日本語、どうでしょう?~知れば楽しくなることばのお話~

辞書編集者を悩ます日本語とはなにか?──『日本国語大辞典』など37年国語辞典ひとすじの辞書編集者がおくる、とっておきのことばのお話。

第328回
「猫なで声」って誰の声?

 先ずは表題に注目していただきたい。「『猫なで声』ってどんな声?」の間違いではないかとお思いになった方もいらっしゃるのではないだろうか。だが、「誰の声?」としたのにはそれなりの理由があるのである。
 お手元に国語辞典があったら「猫なで声」を引いていただきたい。
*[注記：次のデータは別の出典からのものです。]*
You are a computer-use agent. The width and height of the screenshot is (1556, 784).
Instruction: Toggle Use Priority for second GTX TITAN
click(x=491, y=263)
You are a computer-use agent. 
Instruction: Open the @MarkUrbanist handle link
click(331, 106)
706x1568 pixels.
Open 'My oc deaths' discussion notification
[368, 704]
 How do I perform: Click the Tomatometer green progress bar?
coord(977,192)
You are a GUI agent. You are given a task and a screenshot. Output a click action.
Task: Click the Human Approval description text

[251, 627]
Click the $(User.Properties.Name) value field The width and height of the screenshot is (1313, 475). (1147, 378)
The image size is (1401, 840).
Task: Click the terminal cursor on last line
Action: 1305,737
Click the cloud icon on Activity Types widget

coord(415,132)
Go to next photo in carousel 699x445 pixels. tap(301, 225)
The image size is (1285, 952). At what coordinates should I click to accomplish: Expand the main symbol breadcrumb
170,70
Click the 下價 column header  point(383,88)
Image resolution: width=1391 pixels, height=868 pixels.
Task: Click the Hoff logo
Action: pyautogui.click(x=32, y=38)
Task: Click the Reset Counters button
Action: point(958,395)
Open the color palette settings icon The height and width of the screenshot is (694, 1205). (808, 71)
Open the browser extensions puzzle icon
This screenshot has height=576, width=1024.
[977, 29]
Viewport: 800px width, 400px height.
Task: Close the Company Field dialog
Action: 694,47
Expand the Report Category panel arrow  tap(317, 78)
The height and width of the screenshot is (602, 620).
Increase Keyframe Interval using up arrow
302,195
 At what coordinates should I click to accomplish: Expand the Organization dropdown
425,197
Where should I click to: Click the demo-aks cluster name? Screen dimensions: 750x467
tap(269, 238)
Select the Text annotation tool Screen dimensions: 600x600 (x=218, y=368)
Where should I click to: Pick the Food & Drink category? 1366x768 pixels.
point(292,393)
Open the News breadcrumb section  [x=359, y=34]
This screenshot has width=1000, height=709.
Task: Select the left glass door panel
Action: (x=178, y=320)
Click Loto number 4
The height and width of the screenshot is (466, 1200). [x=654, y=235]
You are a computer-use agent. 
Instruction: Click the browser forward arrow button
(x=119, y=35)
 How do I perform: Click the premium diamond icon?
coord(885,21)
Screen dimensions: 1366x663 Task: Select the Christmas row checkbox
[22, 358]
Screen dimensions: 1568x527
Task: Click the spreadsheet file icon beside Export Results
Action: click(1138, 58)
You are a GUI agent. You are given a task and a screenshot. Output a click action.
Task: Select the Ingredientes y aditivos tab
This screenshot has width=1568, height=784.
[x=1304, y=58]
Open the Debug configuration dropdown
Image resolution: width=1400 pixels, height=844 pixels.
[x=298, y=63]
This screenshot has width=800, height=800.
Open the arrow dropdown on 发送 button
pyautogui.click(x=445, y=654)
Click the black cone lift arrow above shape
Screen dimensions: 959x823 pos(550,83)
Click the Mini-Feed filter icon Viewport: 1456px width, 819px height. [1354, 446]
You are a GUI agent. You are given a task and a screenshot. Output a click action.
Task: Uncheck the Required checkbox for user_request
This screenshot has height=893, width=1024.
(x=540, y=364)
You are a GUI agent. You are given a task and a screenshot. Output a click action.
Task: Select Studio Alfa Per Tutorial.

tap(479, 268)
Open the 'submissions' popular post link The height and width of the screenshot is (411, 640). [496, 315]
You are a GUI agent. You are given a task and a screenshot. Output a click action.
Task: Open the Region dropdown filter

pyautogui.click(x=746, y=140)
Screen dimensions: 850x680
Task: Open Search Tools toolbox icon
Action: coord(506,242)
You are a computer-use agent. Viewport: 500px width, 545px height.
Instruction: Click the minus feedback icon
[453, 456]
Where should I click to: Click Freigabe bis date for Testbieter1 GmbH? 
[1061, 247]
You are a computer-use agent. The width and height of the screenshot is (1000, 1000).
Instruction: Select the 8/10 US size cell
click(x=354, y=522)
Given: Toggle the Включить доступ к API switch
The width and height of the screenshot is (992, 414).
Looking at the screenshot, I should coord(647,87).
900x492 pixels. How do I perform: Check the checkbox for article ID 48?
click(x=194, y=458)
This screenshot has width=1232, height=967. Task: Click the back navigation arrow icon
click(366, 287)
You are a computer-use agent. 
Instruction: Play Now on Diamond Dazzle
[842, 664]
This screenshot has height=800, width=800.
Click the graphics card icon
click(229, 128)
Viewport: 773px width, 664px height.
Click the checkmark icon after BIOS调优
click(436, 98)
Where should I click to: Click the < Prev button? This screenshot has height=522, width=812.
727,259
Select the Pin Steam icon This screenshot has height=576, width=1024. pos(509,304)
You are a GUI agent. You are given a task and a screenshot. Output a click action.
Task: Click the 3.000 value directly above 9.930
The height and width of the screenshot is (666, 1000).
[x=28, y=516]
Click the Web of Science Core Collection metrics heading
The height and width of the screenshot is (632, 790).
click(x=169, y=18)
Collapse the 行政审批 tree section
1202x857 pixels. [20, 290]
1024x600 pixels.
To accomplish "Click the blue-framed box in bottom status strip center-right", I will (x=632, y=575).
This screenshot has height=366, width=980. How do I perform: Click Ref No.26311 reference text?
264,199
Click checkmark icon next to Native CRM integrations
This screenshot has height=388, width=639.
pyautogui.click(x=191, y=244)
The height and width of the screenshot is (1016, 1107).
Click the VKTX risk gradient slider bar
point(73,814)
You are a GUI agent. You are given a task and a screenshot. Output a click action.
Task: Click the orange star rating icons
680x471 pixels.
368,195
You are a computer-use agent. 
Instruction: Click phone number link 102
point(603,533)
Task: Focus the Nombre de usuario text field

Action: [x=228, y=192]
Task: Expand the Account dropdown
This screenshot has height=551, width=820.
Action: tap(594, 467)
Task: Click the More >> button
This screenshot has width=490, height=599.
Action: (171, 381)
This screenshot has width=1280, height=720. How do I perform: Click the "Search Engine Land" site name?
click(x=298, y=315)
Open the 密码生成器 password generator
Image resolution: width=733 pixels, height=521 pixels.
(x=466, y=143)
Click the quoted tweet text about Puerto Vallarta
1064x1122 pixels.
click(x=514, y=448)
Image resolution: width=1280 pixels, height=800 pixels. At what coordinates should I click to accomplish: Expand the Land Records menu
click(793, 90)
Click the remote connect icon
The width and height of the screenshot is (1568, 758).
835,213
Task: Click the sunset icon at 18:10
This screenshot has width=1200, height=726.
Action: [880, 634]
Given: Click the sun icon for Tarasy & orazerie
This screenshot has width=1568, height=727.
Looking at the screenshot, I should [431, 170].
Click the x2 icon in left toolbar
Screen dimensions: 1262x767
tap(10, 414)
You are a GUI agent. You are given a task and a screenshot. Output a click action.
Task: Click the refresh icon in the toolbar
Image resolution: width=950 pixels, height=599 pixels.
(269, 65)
そしてもし複数の辞書をお持ちだったら、できれば引きくらべをしていただきたい。解説の内容が以下の3つのパターンに分かれているはずである。

 (1)ネコが人になでられる時に出すような、こびを含んだ声音(こわね)。
 (2)ネコを自分になつかせようと、甘く、柔らかく言いかける語調。
 (3)(1)(2)の両方を紹介しているもの。

 多数決で決めるようなことではないのだが、国語辞典ではおそらく(1)の意味が主流であろう。しかし、(2)の意味で使っているという方も大勢いらっしゃるのではないだろうか。
 『日本国語大辞典』を引くと、「猫なで声」のもっとも古い例は『人天眼目抄(史料編纂所本)』のものである。『人天眼目抄(にんでんがんもくしょう)』というのは、『人天眼目』という禅宗五派の綱要を記した書の注釈書で、文明3~5年(1471~73)にかけて曹洞宗の僧・川僧慧済(せんそうえさい)が行った講述の記録である。以下のような例だ。

 「をそろげに嗔(いか)る時もあり、又猫撫声(ねこなでごえ)になる時もあり」

 これだけだと少しわかりにくいのだが、原典に当たるとこの前に「子をそだてるやうだぞ」とあるので、この例はなでる側が呼びかける声を意味していると思われる。
 だが、もちろんなでられる側が発する声の例もある。江戸時代の寛永の末頃(1644年頃)に書かれた、仮名草子というジャンルの小説『祇園物語』には、

 「猫なで声をし、人に敬(うやまわ)れんとするものあり」

とある。読んでおわかりのように、なでられる側が発する声である。
 つまり、「猫なで声」はかなり古くから意味が揺れていたのである。それを考えると、国語辞典としては両方の意味を紹介しておいたほうが無難なのかもしれない。